▸ TASK PROMPT
Lay out the lines below as a two-column CSV with the columns "instruction" and "action". Each line gets one row holding its text and its answer, each as a single quoted field with line breaks replaced by spaces, and the pictures left out.
STORED RECORDS start
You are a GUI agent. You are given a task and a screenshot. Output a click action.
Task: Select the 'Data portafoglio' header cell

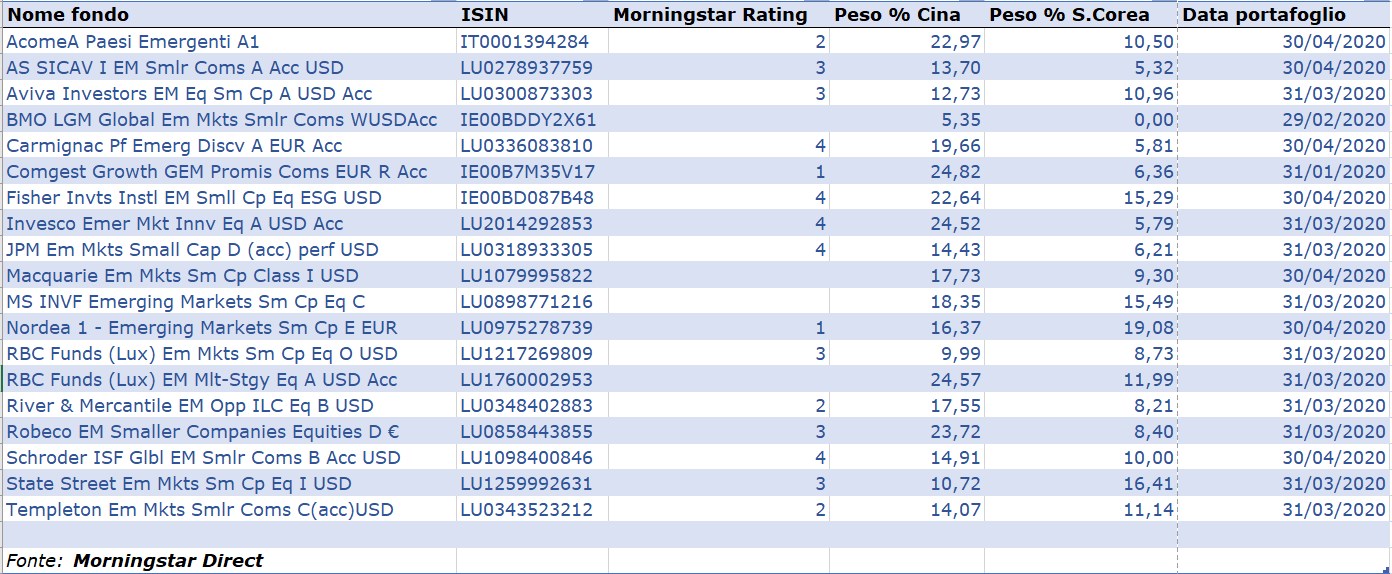click(x=1264, y=15)
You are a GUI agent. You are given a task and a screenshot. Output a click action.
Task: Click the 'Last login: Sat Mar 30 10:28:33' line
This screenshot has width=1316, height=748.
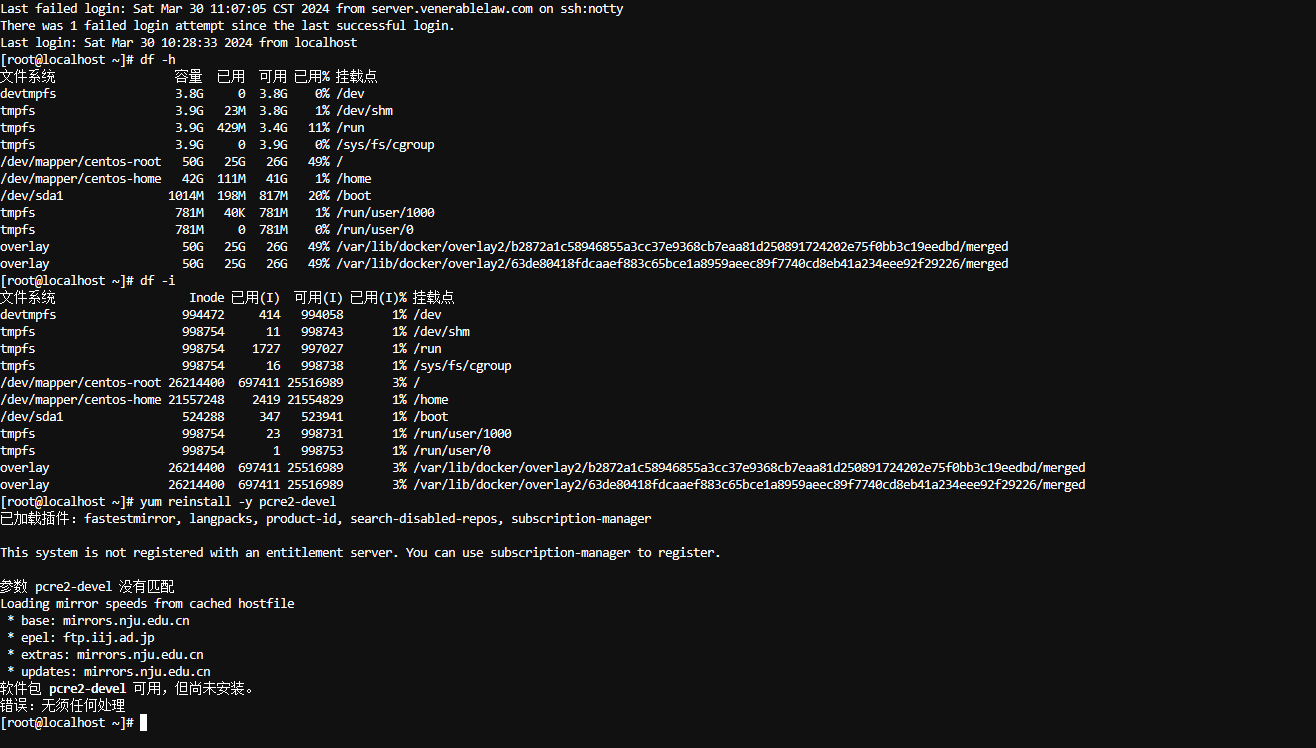tap(178, 42)
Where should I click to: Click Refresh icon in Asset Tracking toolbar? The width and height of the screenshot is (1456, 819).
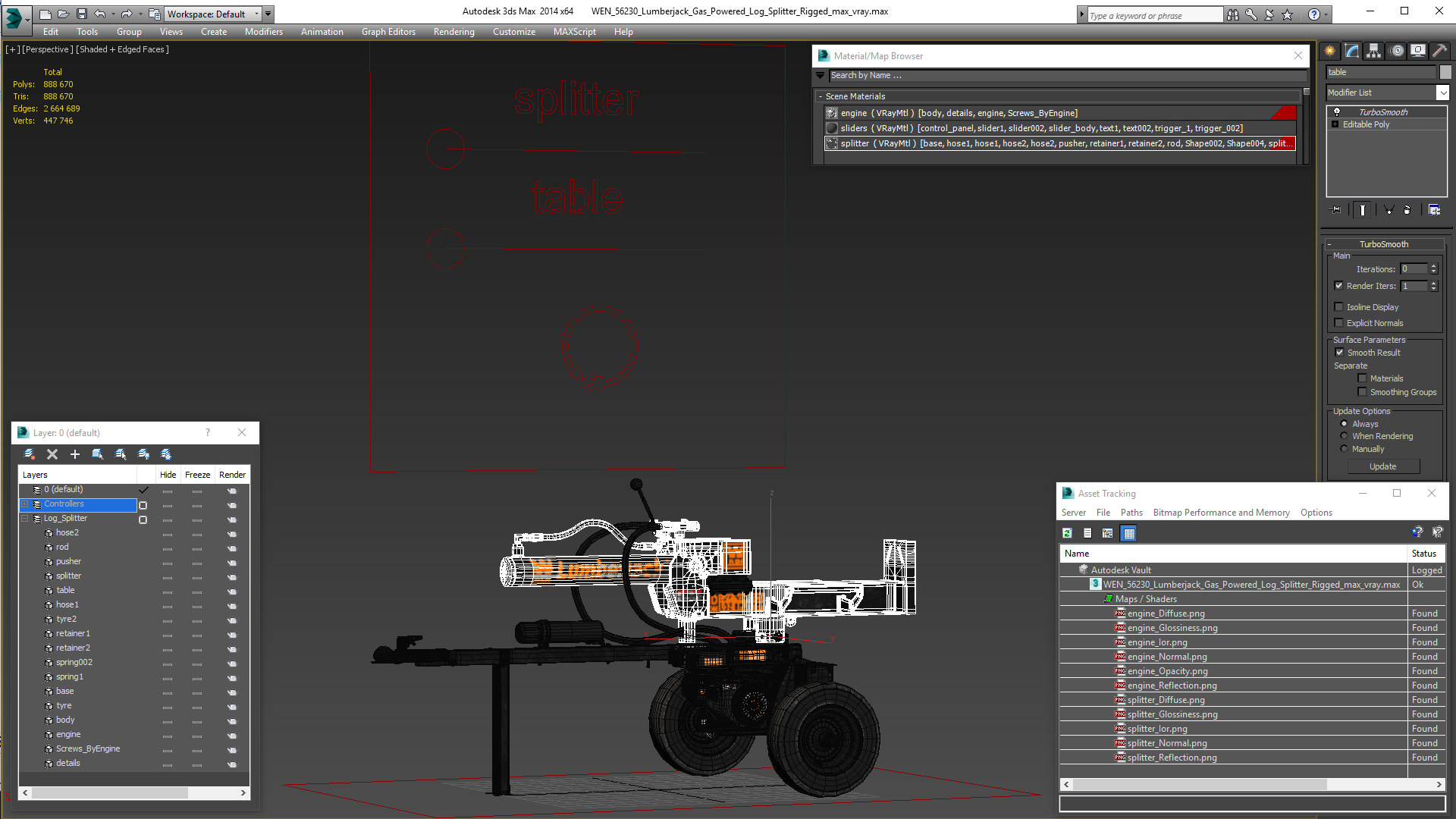tap(1067, 533)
STORED RECORDS end
▸ OUTPUT BELOW
instruction,action
"You are a GUI agent. You are given a task and a screenshot. Output a click action. Task: Select the 'Data portafoglio' header cell","click(x=1264, y=15)"
"You are a GUI agent. You are given a task and a screenshot. Output a click action. Task: Click the 'Last login: Sat Mar 30 10:28:33' line This screenshot has width=1316, height=748.","tap(178, 42)"
"Where should I click to: Click Refresh icon in Asset Tracking toolbar? The width and height of the screenshot is (1456, 819).","tap(1067, 533)"